Meave Leakey, a paleontologist with the Koobi Fora Research Project, and her colleagues have found fossil evidence suggesting that H. habilis and H. erectus lived at the same time.

Koobi Fora Research Project team member Frederick Manthi with the H. erectus skull he found.
Koobi Fora Research Project team member Frederick Manthi with the H. erectus skull he found.
(M.G. Leakey/Koobi Fora Research Project)

"Their co-existence makes it unlikely that Homo erectus evolved from Homo habilis, " Leakey said in a release Wednesday. The researchers believe that both species originated between two and three million years ago.

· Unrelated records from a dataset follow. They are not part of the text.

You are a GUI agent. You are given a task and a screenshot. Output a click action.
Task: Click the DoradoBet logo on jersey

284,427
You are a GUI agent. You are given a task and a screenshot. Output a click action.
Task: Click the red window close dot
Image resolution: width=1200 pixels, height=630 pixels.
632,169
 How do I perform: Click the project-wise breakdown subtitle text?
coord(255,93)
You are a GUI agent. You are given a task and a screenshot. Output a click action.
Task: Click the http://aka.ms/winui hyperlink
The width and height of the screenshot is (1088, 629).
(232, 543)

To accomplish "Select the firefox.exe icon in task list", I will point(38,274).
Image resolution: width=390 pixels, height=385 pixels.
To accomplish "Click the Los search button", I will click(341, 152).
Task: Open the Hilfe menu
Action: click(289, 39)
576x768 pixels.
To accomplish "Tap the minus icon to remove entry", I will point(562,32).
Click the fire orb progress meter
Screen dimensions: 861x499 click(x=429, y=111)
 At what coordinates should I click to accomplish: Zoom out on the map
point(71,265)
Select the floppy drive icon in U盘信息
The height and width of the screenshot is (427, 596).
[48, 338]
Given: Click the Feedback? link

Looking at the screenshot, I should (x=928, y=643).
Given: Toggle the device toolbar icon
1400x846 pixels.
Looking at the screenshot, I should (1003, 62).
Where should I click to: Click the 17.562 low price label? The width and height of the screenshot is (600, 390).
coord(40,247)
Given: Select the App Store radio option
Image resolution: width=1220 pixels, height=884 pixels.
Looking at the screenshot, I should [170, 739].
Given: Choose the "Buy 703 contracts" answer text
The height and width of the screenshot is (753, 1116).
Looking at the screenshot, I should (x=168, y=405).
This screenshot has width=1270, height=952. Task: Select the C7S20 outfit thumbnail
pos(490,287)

"The fact that they stayed separate as individual species for a long time suggests that they had their own ecological niche, thus avoiding direct competition," Leakey said.

Their research, to be published in the journal Nature on Thursday, started with the discovery of an upper jawbone of H. habilis dating from 1.44 million years ago, more recent than any other fossils of that species.

"This late-survivor shows that Homo habilis and Homo erectus lived side by side in eastern Africa for nearly half a million years," the release said.

H. habilis was probably tougher than H. erectus, as shown by their teeth and jaws. H. habilis probably ate more vegetation, while H. erectus consumed more animal meat and fats.

Erectus may be further from humans than thought

The researchers also found a second fossil, described as "an exquisitely preserved skull of Homo erectus," that dated to about 1.55 million years ago.

It was especially small, raising the possibility that H. erectus was like the gorilla, in that the females were much smaller than the males. The size difference is related to a strategy of having multiple mates.

"The new Kenyan fossil suggests that, contrary to common belief, this may have been true of Homo erectus as well," co-author Susan Antón said.

If that's the case, the researchers speculated that H. erectus "was not as human-like as once thought" because big size differences between the sexes is deemed to be a primitive feature of human evolution.

The scientists suggested that modern humans, H. sapiens, still evolved from H. erectus, although there may have been an intermediate species, which many researchers have recognized as a separate species.

That happened less than a million years ago in Africa.

Both fossils were found in 2000 east of Lake Turkana in Kenya.

The study's authors include Fred Spoor, Meave Leakey, Patrick Gathogo, Frank Brown, Susan Antón, Ian McDougall, Christopher Kiarie, Frederick Manthi and Louise Leakey.

The Koobi Fora Research Project is affiliated with the National Museums of Kenya.